PostgreSQL has become very popular because of ppl who care about their data.
>>> We are mostly talking about costs, here. To give things their names, 
>>> I'm moving bytea contents (85% of total data) to files into Google 
>>> Cloud Storage buckets, that has a fraction of the cost of the disks 
>>> holding my database (on GCE, to be clear ).
>> May I ask the size of the bytea data (uncompressed) ?.
> single records vary from 150k to 80 MB, the grand total is more than 
> 8,5 TB in a circa 10 TB data footprint
>>> This data is not accessed frequently (just by the owner when he 
>>> needs to do it), so no need to keep it on expensive hardware.
>>> I've already read in these years that keeping many big bytea fields 
>>> in databases is not recommended, but might have misunderstood this.
>>
>> Ok, I assume those are unimportant data, but let me ask, what is the 
>> longevity or expected legitimacy of those ? I haven't worked with 
>> those just reading  :
>>
>> https://cloud.google.com/storage/pricing?_gl=1*1b25r8o*_up*MQ..&gclid=CjwKCAjwravBBhBjEiwAIr30VK...
>>
>> would you choose e.g. "*Anywhere Cache storage" ?
>> *
>>
> Absolutely not, this is *not* unimportant data, and we are using 
> Standard Storage, for 0,02$/GB/month + operations, that compared to a 
> 0.17$/GB/month of an SSD or even more for the Hyperdisks we are using, 
> is a good price drop.
How about hosting your data in your own storage and spend 0$/GB/month ?
>>
>> **
>>
>>> Another way would have been to move these tables to a different 
>>> tablespace, in cheaper storage, but it still would have been 3 times 
>>> the buckets cost.
>>>
>> can you actually mount those Cloud Storage Buckets under a supported 
>> FS in linux and just move them to tablespaces backed by this storage ?
>>
> Never tried, I mounted this via FUSE and had some simple operations in 
> the past, but not sure it can handle database operations in terms of 
> I/O bandwidth
>>
>>> Why are you considering to get data back to database tables?
>> Because now if we need to migrate from cloud to on-premise, or just 
>> upgrade or move the specific server which holds those data I will 
>> have an extra headache.

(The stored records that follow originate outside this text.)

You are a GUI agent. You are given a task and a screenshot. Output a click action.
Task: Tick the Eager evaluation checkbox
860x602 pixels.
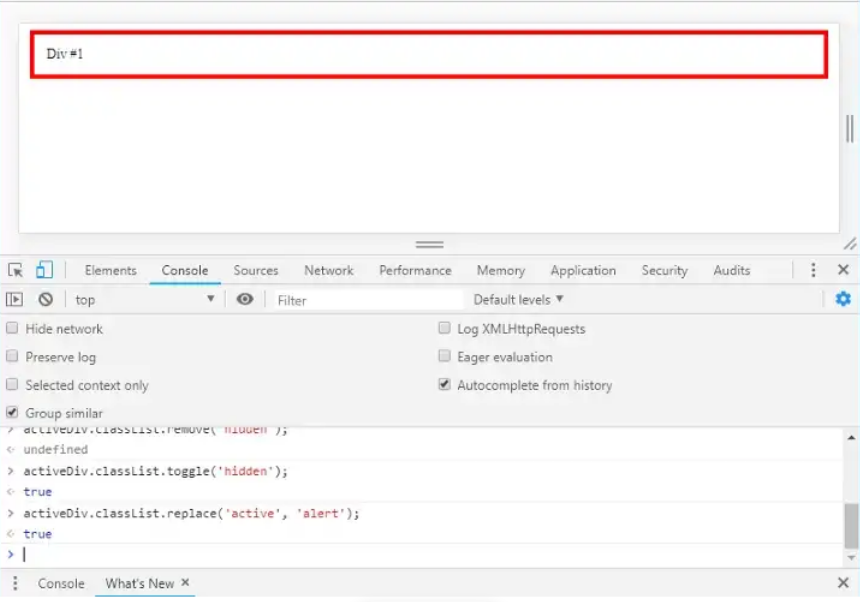point(445,357)
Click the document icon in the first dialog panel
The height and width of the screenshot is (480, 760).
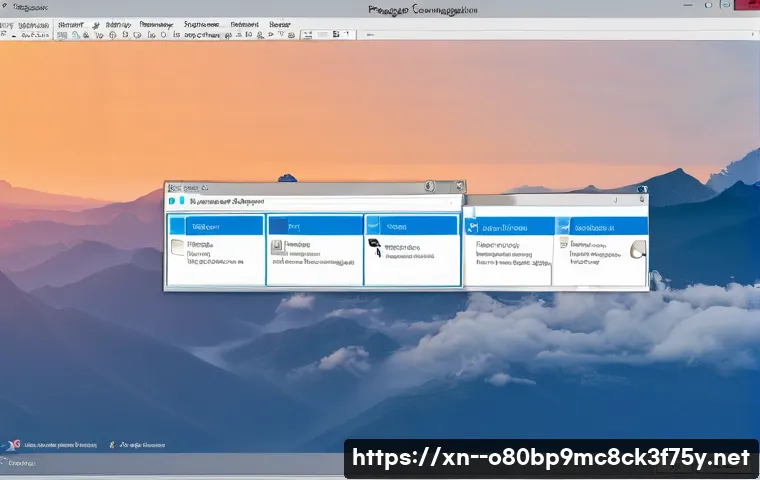coord(177,247)
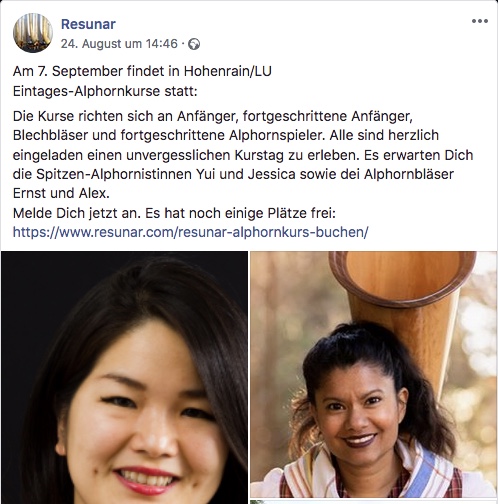The height and width of the screenshot is (504, 498).
Task: Open the right photo of woman with alphorn
Action: [373, 374]
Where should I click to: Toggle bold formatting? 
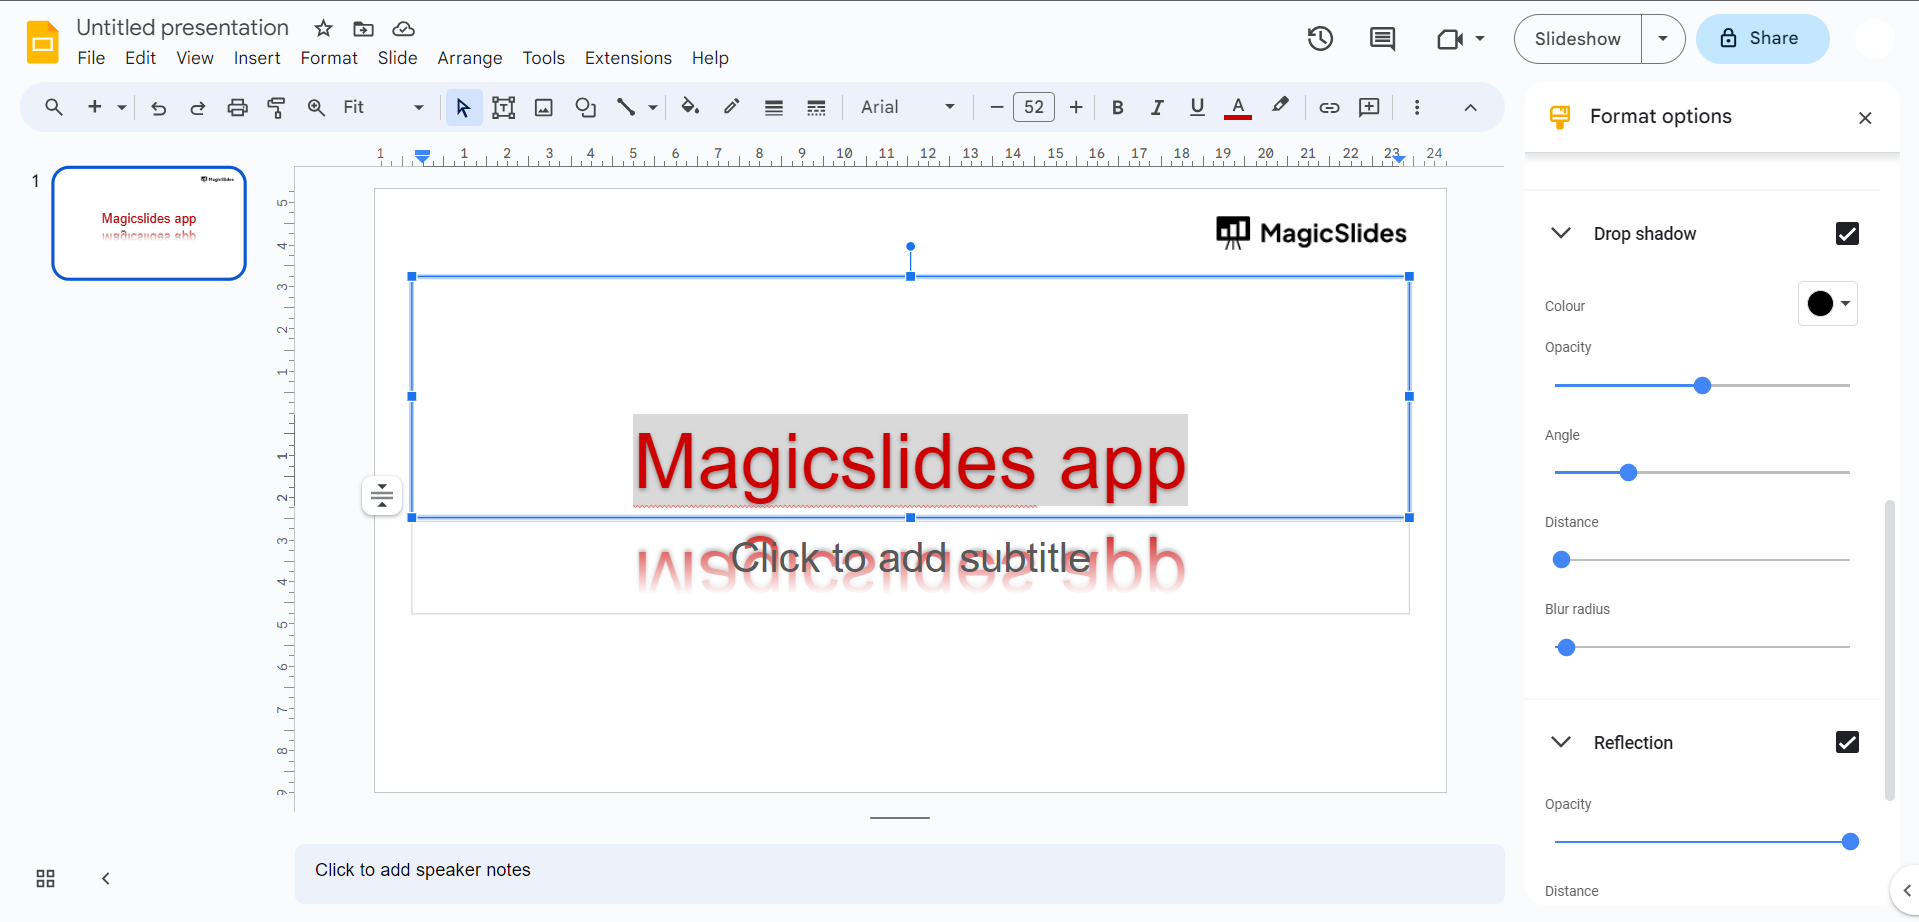pyautogui.click(x=1118, y=108)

Also this is a single point of failure, or 
>> best case a cause for fragmented technology introduced just for the 
>> sake of keeping things out of the DB.
> This is managed as an hierarchical disk structure, so the calling 
> server may be literally everywhere, it just needs an account (or a 
> service account) to get in there ,
and you are locked in a proprietary solution. and at their mercy of any 
future increases in cost.
>>>>
>>>>
>>>>> The problem is: this is generating BIG table bloat, as you may 
>>>>> imagine.
>>>>> Running a VACUUM FULL on an ex-22GB table on a standalone test 
>>>>> server is almost immediate.
>>>>> If I had only one server, I'll process a table a time, with a 
>>>>> nightly script, and issue a VACUUM FULL to tables that have 
>>>>> already been processed.
>>>>>
>>>>> But I'm in a logical replication architecture (we are using a 
>>>>> multimaster system called pgEdge, but I don't think it will make 
>>>>> big difference, since it's based on logical replication), and I'm 
>>>>> building a test cluster.
>>>>>
>>>> So you use PgEdge , but you wanna lose all the benefits of 
>>>> multi-master , since your binary data won't be replicated ...

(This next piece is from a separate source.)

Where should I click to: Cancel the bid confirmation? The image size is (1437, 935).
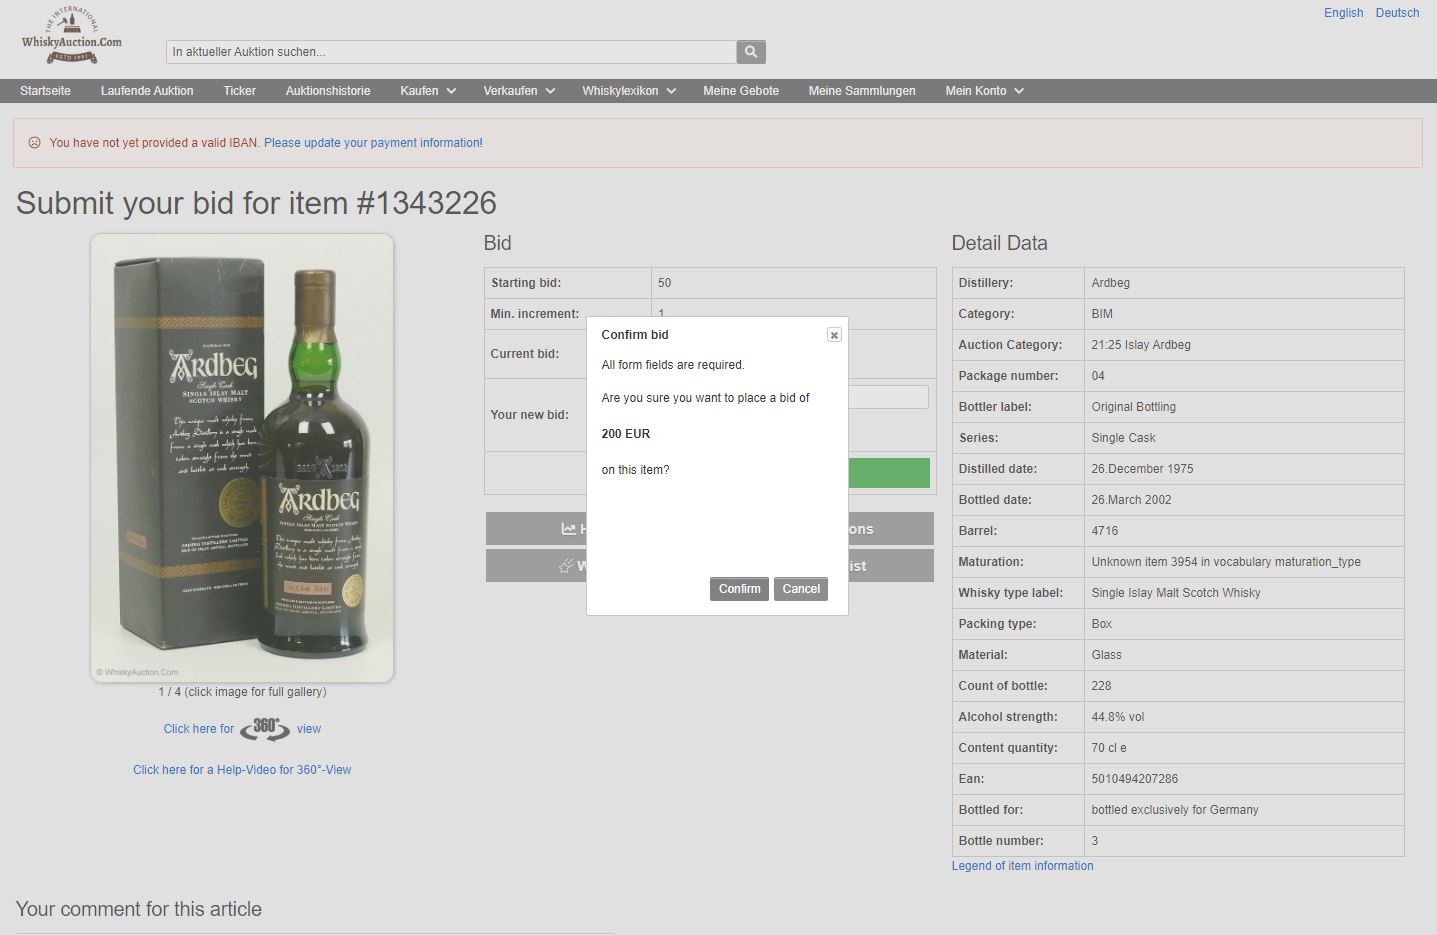(x=800, y=589)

>>> I don't think I need it to be replicated, since this data cannot be 
>>> "edited", so either it's there or it's been deleted. Buckets have 
>>> protections for data deletions or events like ransomware attacks and 
>>> such.
>>> Also multi-master was an absolute requirement one year ago because 
>>> of a project we were building, but it has been abandoned and now a 
>>> simple logical replication would be enough, but let's do one thing a 
>>> time.
>> Multi-master is cool, you can configure your pooler / clients to take 
>> advantage of this for full load balanced architecture, but if not a 
>> strict requirement , you can live without it, as so many of us, and 
>> employ other means of load balancing the reads.
> That's what we are doing, it's a really cool feature, but I 
> experienced (maybe because it uses old pglogical extension) that the 
> replication is a bit fragile, especially when dealing with those bytea 
> fields (when I ingest big loads, say 25-30 GB or more), it happened to 
> break replication, and recreating a replica from scratch with "normal 
> size" tables is not a big deal, since it can be achieved 
> automatically, because they normally fit in shared memory and can be 
> transferred by the replicator, but you can imagine what would be the 
> effort and the downtime necessary to create a base backup, transfer it 
> to the replica, build the DB and restart a 10-TB database (ATM we are 
> running with a 2-node cluster).
Break this in batches, use modern techniques for robust data loading, in 
smaller transactions, if you have to.
>>>>> I've been instructed to issue VACUUM FULL on both nodes, nightly, 
>>>>> but before proceeding I read on docs that VACUUM FULL can disrupt 
>>>>> logical replication, so I'm a bit concerned on how to proceed. 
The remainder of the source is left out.